▶ **Work to complete**
Could you transcribe every record below exactly as written, excluding the pictures?

▶ **Data to use**
◆ ◆ ◆ ◆ ◆ ◆ ◆
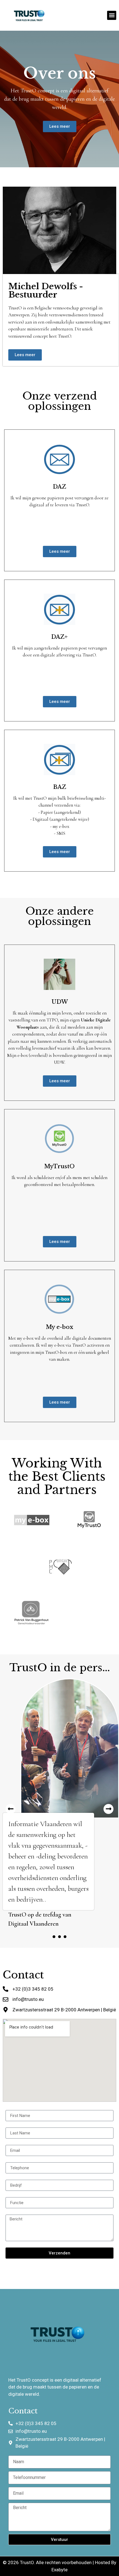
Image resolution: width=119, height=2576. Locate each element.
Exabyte (59, 2569)
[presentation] (54, 1936)
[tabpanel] (59, 1803)
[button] (111, 15)
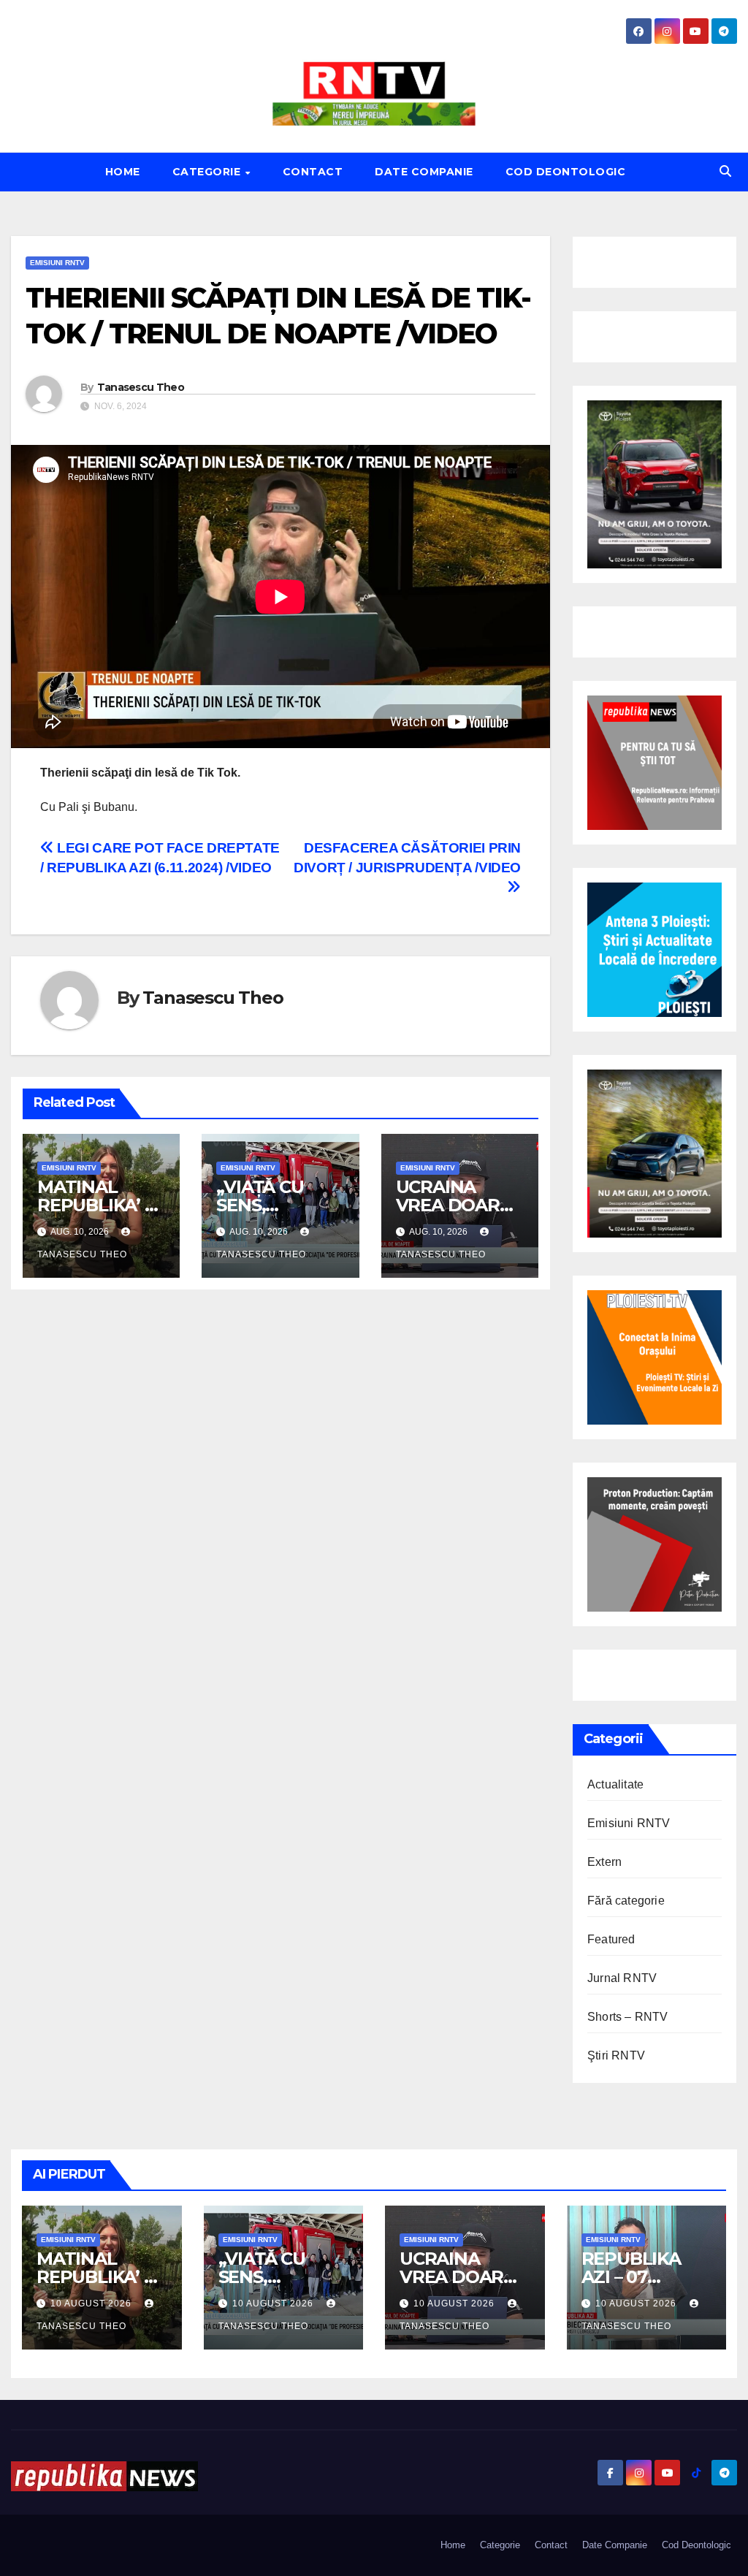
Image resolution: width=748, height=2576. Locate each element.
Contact (313, 171)
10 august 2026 (92, 2303)
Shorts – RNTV (627, 2017)
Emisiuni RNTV (57, 263)
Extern (604, 1862)
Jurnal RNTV (622, 1978)
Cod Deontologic (565, 171)
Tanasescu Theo (140, 387)
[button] (725, 171)
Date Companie (424, 171)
◆ ◆ ◆ ◆ ◆ ◆ ◆
▶ **Response**
Image resolution: width=119, height=2576. Locate each element.
Exabyte (59, 2569)
[presentation] (54, 1936)
[tabpanel] (59, 1803)
[button] (111, 15)
Image resolution: width=748, height=2576. Locate each element.
Contact (313, 171)
10 august 2026 (92, 2303)
Shorts – RNTV (627, 2017)
Emisiuni RNTV (57, 263)
Extern (604, 1862)
Jurnal RNTV (622, 1978)
Cod Deontologic (565, 171)
Tanasescu Theo (140, 387)
[button] (725, 171)
Date Companie (424, 171)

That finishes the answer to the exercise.